TASK DATA —
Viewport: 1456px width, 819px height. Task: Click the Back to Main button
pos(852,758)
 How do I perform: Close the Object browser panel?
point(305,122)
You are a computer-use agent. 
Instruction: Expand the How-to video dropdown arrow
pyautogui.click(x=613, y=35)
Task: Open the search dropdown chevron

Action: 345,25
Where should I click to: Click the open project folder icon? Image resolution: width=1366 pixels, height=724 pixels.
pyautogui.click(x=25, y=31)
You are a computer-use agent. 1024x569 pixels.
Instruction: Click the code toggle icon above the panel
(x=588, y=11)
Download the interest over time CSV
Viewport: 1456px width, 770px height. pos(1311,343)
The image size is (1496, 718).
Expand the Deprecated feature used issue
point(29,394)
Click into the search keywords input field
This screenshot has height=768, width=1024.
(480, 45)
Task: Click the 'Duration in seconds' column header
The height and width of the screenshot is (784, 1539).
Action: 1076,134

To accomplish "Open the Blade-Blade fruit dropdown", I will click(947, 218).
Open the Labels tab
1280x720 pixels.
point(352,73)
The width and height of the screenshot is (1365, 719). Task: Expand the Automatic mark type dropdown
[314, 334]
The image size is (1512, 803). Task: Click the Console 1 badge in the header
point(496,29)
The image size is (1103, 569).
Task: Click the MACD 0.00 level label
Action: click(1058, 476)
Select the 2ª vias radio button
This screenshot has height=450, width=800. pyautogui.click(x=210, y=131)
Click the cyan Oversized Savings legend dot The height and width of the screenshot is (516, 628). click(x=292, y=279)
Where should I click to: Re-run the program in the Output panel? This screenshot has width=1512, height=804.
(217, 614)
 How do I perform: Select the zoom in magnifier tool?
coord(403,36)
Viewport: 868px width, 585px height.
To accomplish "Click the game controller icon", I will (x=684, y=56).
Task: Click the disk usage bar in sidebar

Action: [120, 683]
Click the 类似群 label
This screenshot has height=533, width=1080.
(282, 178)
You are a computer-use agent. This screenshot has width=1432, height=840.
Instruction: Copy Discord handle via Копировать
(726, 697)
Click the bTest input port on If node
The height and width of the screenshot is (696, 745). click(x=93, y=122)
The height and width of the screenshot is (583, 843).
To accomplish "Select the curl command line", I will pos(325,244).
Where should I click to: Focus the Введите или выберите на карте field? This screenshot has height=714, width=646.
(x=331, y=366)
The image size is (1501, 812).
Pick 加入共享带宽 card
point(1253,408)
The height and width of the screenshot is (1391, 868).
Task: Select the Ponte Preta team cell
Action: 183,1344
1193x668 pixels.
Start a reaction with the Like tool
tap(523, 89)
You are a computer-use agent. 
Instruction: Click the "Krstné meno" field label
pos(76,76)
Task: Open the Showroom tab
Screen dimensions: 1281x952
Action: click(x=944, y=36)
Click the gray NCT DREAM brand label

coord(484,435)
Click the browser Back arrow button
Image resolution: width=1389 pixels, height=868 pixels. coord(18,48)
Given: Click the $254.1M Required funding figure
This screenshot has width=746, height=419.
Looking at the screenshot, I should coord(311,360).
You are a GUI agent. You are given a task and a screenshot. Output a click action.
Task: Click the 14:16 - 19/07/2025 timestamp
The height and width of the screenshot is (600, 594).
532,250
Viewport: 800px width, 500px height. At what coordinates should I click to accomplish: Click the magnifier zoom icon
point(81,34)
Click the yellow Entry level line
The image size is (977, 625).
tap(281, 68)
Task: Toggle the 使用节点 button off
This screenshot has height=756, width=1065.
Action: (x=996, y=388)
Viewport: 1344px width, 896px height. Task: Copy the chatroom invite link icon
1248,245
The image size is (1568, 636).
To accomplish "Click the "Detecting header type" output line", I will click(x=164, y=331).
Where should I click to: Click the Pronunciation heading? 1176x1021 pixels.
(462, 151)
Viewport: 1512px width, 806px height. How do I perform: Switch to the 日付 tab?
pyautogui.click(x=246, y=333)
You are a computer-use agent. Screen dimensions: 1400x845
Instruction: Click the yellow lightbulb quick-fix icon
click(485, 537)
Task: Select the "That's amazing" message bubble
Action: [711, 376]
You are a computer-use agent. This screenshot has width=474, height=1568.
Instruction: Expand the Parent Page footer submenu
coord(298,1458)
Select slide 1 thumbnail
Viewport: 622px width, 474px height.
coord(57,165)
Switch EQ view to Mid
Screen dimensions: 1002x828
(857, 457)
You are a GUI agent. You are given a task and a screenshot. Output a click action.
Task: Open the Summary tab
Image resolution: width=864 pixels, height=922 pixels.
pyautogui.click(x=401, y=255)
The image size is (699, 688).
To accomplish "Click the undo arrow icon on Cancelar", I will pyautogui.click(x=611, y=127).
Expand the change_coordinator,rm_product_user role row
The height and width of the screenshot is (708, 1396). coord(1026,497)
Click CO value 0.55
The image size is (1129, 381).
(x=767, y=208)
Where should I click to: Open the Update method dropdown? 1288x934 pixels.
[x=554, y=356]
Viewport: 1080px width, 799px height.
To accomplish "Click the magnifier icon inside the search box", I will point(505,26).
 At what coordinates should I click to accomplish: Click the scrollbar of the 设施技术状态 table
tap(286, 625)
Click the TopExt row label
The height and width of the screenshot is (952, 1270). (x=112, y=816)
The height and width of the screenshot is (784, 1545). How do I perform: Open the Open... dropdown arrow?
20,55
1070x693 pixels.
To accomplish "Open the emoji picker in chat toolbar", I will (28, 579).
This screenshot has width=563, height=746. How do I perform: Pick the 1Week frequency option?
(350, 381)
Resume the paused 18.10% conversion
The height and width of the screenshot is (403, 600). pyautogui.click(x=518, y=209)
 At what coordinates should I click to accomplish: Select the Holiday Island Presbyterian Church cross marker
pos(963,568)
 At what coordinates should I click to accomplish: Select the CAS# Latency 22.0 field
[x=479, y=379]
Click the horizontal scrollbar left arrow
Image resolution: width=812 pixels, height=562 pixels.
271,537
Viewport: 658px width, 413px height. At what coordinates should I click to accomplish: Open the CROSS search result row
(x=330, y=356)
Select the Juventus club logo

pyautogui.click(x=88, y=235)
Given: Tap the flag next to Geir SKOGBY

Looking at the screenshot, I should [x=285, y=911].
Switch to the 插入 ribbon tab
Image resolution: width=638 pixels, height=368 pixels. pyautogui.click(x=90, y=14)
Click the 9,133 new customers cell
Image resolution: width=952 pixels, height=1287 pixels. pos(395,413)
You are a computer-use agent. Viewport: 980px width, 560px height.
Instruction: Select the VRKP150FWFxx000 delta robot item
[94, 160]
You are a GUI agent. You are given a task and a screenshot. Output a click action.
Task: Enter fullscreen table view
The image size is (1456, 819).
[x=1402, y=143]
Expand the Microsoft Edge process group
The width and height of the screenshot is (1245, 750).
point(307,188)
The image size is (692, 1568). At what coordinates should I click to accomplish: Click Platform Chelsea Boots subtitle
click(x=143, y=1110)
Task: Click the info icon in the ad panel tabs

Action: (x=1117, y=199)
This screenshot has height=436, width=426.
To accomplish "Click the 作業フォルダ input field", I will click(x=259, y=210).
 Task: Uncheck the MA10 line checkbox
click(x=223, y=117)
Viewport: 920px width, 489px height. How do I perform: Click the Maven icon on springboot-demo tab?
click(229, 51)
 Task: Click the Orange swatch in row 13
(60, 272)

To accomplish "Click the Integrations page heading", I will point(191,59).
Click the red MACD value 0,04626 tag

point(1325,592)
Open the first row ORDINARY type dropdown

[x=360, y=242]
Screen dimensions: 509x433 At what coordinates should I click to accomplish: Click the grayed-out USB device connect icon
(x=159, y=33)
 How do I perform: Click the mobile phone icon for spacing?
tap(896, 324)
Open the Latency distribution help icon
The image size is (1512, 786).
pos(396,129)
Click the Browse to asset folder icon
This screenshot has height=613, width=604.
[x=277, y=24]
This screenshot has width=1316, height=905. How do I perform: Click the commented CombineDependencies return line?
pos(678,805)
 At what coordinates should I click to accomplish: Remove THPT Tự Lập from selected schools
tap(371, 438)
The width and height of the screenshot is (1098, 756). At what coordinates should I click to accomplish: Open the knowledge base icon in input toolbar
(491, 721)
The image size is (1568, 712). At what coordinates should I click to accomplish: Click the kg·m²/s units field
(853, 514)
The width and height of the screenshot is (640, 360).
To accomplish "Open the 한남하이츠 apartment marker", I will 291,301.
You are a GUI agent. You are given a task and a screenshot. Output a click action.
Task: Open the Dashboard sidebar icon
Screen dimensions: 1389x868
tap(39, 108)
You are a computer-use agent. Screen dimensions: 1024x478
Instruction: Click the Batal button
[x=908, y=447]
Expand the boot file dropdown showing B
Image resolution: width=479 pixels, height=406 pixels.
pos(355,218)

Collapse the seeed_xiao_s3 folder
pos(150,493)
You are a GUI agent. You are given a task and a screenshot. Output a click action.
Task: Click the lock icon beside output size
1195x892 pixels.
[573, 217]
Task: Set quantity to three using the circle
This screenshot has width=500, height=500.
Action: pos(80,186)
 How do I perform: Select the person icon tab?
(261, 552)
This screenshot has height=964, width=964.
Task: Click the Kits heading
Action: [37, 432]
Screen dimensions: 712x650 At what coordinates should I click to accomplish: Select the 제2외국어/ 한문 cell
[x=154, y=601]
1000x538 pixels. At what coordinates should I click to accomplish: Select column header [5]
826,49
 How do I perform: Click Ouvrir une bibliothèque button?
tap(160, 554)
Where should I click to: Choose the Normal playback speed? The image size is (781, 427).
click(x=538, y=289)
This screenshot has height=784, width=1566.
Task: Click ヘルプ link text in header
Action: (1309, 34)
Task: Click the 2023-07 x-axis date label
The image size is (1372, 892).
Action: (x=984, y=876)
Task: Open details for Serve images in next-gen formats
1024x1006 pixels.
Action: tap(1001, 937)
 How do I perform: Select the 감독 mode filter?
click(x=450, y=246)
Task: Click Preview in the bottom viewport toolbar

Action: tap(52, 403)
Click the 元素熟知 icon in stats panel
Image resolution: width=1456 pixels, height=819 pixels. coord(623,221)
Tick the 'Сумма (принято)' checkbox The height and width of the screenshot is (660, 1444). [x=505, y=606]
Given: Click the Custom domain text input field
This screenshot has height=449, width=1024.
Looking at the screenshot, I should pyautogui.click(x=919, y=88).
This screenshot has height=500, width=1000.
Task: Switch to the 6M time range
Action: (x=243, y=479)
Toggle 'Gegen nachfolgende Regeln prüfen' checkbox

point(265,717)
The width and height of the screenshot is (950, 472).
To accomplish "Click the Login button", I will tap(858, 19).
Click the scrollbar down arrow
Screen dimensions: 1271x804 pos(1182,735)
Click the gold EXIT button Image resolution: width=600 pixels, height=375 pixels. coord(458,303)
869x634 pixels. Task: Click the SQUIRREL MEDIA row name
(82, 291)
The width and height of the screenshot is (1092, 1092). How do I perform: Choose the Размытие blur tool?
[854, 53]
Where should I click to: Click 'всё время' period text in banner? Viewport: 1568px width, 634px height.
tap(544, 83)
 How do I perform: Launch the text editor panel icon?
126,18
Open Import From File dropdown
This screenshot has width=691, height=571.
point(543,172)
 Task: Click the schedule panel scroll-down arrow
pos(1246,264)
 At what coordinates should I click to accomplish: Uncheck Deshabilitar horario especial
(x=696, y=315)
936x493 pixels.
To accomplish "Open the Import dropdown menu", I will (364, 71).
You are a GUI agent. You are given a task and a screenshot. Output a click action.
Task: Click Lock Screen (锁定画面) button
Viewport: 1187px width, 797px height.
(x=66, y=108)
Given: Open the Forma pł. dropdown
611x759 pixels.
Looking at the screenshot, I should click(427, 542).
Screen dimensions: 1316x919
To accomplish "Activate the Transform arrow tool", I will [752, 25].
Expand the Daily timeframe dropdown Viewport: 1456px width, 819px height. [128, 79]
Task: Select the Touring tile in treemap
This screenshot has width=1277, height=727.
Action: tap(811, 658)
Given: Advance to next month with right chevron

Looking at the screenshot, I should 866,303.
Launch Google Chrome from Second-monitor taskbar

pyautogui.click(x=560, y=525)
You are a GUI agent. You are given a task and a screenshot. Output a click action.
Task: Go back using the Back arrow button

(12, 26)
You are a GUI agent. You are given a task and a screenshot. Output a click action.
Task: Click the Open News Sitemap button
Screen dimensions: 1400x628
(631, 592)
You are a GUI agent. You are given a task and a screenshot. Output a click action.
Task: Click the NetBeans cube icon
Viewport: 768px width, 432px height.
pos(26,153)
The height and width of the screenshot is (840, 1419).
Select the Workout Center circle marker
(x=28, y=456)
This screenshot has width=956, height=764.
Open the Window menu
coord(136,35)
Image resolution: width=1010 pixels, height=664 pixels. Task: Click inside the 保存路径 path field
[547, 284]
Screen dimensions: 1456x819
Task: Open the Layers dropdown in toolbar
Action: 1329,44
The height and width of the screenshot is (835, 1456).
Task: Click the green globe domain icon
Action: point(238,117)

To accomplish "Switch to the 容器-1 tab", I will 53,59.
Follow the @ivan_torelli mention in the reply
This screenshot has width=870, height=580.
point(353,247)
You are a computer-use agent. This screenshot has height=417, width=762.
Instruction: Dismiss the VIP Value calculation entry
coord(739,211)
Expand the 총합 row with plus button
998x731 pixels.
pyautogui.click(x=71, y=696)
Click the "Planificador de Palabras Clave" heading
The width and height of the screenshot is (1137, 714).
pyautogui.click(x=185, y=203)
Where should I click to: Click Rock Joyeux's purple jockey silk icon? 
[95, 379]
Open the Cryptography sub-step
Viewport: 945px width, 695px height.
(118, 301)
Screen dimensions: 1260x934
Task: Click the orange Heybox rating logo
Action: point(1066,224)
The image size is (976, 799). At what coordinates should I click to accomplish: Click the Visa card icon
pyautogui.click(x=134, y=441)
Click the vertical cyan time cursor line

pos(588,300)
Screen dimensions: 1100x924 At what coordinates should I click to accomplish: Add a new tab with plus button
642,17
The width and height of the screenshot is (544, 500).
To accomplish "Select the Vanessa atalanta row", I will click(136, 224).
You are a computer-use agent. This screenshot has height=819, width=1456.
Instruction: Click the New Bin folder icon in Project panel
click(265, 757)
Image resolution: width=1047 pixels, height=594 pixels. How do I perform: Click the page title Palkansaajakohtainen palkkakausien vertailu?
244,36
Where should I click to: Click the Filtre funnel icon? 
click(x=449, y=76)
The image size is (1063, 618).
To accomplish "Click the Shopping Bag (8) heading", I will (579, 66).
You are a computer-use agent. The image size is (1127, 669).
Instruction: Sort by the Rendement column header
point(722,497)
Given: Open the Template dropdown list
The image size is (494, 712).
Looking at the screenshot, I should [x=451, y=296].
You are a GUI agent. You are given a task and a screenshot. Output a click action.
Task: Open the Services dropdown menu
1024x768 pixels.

THE EXERCISE —
Output the entries above word for word, starting at the line that contains "Where should I click to: Click 'всё" and ending at the line that contains "pos(26,153)", with both of those lines included.

CORRECT OUTPUT —
Where should I click to: Click 'всё время' period text in banner? Viewport: 1568px width, 634px height.
tap(544, 83)
 How do I perform: Launch the text editor panel icon?
126,18
Open Import From File dropdown
This screenshot has width=691, height=571.
point(543,172)
 Task: Click the schedule panel scroll-down arrow
pos(1246,264)
 At what coordinates should I click to accomplish: Uncheck Deshabilitar horario especial
(x=696, y=315)
936x493 pixels.
To accomplish "Open the Import dropdown menu", I will (364, 71).
You are a GUI agent. You are given a task and a screenshot. Output a click action.
Task: Click Lock Screen (锁定画面) button
Viewport: 1187px width, 797px height.
(x=66, y=108)
Given: Open the Forma pł. dropdown
611x759 pixels.
Looking at the screenshot, I should click(427, 542).
Screen dimensions: 1316x919
To accomplish "Activate the Transform arrow tool", I will [752, 25].
Expand the Daily timeframe dropdown Viewport: 1456px width, 819px height. [128, 79]
Task: Select the Touring tile in treemap
This screenshot has width=1277, height=727.
Action: tap(811, 658)
Given: Advance to next month with right chevron

Looking at the screenshot, I should 866,303.
Launch Google Chrome from Second-monitor taskbar

pyautogui.click(x=560, y=525)
You are a GUI agent. You are given a task and a screenshot. Output a click action.
Task: Go back using the Back arrow button

(12, 26)
You are a GUI agent. You are given a task and a screenshot. Output a click action.
Task: Click the Open News Sitemap button
Screen dimensions: 1400x628
(631, 592)
You are a GUI agent. You are given a task and a screenshot. Output a click action.
Task: Click the NetBeans cube icon
Viewport: 768px width, 432px height.
pos(26,153)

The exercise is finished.